Google, Kosmix, and The Deep Web – A Love Triangle, by Abhishek Gattani, Kosmix (Nov 13)
Two different ways of penetrating the deep web are described here from a session at the SDForum Search SIG in Palo Alto where Google and Kosmix people spoke.
Defintion of deep web is simplified to "The Deep Web is simply the Web behind HTML forms".
[Of course there is still the "invisible" web of which deep web is a part.]
Google finds the html forms, feeds them questions and indexes the results - it's called "surfacing" the web.
Google’s DeepWeb Crawl was described in a 2008 paper:
"Our work illustrates three principles that can be leveraged in further investigations. First, the test of informativeness for a form input can be used as basic building block for. exploring techniques for indexing the DeepWeb. Second, we believe efforts should be made to crawl well chosen subsets of Deep-Web sites in order to maximize traffic to these sites, reduce the burden on the crawler, and alleviate possible concerns of sites about being completely crawled. Third, while devising domain-specific methods for crawling is unlikely to scale on the Web, developing heuristics for recognizing certain common data types of inputs is a fruitful endeavor. We believe that building on these three principles it is possible to offer even more Deep-Web content to users."

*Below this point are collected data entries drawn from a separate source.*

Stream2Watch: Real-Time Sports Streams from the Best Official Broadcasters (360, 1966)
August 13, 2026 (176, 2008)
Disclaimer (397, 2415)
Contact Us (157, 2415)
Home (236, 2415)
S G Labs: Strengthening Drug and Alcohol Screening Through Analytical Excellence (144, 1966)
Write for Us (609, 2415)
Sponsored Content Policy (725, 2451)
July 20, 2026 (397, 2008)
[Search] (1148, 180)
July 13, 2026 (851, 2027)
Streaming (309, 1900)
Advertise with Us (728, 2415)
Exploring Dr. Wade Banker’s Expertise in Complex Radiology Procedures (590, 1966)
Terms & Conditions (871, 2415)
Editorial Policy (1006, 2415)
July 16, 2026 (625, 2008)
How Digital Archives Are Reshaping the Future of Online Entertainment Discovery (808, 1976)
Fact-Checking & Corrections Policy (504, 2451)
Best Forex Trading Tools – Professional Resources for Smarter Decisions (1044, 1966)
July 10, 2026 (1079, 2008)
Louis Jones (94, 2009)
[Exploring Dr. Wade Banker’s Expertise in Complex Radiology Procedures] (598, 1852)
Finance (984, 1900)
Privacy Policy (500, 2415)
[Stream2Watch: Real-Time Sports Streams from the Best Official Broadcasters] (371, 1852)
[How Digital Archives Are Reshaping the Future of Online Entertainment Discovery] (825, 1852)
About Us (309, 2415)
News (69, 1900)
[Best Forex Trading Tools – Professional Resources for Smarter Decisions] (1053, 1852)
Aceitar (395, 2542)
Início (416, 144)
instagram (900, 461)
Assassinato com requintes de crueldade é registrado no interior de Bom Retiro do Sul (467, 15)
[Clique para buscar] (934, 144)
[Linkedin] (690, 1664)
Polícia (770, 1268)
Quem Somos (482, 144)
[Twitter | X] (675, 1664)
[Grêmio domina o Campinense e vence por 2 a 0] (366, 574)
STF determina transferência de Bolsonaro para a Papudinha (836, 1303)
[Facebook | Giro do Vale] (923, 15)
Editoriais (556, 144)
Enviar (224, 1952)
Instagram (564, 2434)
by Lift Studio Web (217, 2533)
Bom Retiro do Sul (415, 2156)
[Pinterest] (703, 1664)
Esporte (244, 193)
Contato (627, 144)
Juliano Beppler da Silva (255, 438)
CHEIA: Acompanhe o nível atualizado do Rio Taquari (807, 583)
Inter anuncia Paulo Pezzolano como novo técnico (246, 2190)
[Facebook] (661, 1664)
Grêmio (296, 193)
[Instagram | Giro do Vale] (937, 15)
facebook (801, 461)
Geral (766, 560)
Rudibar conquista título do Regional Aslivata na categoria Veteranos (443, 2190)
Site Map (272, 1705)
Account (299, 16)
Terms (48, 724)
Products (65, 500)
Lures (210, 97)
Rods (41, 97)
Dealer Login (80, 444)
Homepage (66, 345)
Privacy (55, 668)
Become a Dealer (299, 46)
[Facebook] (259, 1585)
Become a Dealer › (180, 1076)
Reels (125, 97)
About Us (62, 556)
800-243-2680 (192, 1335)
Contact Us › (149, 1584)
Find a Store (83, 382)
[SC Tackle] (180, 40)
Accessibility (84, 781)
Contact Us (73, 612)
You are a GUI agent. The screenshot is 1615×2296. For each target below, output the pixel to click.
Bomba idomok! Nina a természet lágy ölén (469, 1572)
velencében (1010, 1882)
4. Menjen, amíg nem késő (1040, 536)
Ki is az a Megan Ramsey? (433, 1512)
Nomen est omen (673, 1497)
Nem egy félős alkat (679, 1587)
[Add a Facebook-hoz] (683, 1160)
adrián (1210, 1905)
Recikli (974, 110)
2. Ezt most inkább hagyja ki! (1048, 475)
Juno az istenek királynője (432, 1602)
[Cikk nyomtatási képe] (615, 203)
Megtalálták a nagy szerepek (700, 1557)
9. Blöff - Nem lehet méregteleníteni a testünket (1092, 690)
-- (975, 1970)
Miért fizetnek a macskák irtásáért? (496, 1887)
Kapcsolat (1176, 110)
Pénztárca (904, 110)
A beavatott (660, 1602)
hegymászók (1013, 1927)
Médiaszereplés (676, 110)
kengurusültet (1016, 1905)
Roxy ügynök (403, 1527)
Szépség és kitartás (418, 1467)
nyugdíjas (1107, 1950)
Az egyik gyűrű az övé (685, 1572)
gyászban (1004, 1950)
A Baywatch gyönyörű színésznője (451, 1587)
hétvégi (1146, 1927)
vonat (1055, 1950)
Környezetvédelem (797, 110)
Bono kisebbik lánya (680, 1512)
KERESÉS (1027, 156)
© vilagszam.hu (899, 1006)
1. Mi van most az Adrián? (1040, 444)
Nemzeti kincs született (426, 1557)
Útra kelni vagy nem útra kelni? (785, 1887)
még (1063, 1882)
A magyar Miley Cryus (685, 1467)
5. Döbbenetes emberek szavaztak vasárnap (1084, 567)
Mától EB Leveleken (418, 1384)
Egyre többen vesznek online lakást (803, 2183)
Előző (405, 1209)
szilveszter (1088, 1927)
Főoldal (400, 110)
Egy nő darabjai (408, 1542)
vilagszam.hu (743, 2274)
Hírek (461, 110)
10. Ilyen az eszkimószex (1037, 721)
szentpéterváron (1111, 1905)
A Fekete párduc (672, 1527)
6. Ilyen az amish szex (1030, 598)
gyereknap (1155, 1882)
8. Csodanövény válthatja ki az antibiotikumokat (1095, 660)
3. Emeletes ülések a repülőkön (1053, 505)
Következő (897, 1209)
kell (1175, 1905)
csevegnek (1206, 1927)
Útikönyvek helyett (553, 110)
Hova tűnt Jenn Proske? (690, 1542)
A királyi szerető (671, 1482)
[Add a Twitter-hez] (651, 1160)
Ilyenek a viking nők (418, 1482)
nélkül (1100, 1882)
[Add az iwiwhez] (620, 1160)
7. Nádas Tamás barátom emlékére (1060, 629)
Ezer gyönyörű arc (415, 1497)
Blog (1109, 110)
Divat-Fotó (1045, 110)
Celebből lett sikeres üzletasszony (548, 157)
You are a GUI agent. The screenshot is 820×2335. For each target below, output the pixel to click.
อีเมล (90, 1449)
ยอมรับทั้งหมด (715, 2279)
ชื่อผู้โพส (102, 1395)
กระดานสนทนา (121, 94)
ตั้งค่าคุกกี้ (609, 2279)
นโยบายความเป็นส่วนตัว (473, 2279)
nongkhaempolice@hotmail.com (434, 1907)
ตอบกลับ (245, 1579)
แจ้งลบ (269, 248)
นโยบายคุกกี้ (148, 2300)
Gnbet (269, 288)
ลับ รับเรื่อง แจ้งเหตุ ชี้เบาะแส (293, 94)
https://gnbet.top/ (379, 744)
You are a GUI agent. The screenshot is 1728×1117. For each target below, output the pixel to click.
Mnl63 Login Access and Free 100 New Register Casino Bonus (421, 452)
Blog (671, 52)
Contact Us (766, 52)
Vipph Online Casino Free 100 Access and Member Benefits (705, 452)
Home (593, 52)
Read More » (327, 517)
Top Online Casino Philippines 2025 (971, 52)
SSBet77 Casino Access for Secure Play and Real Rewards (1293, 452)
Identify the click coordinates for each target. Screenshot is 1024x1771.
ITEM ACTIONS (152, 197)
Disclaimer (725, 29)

Kosmix does it differently It responds to queries with API calls on pre-determined sources of information.
"If you wanted to look up “Pumpkin Pie” on Kosmix, for example, the system would bring you fresh content from recipe sites like the Food Network, “How To” baking videos, real-time tweets about pumpkin pie from Twitter, and information about the caloric profile of pumpkin pie from diet sites like FatSecret."
Kosmix has been tagging the web - it seems.
Posted by Gwen at November 17, 2009 11:29 AM"Over the past three years, Kosmix has created a taxonomy of several million nodes, which we organized into a graph, using a combination of humans and algorithms. Editors discover, integrate, and tag Web services to taxonomy nodes in a semi-automated fashion. Algorithms route the user’s query through the set of taxonomy nodes, which enable the engine to decide which Web service to call."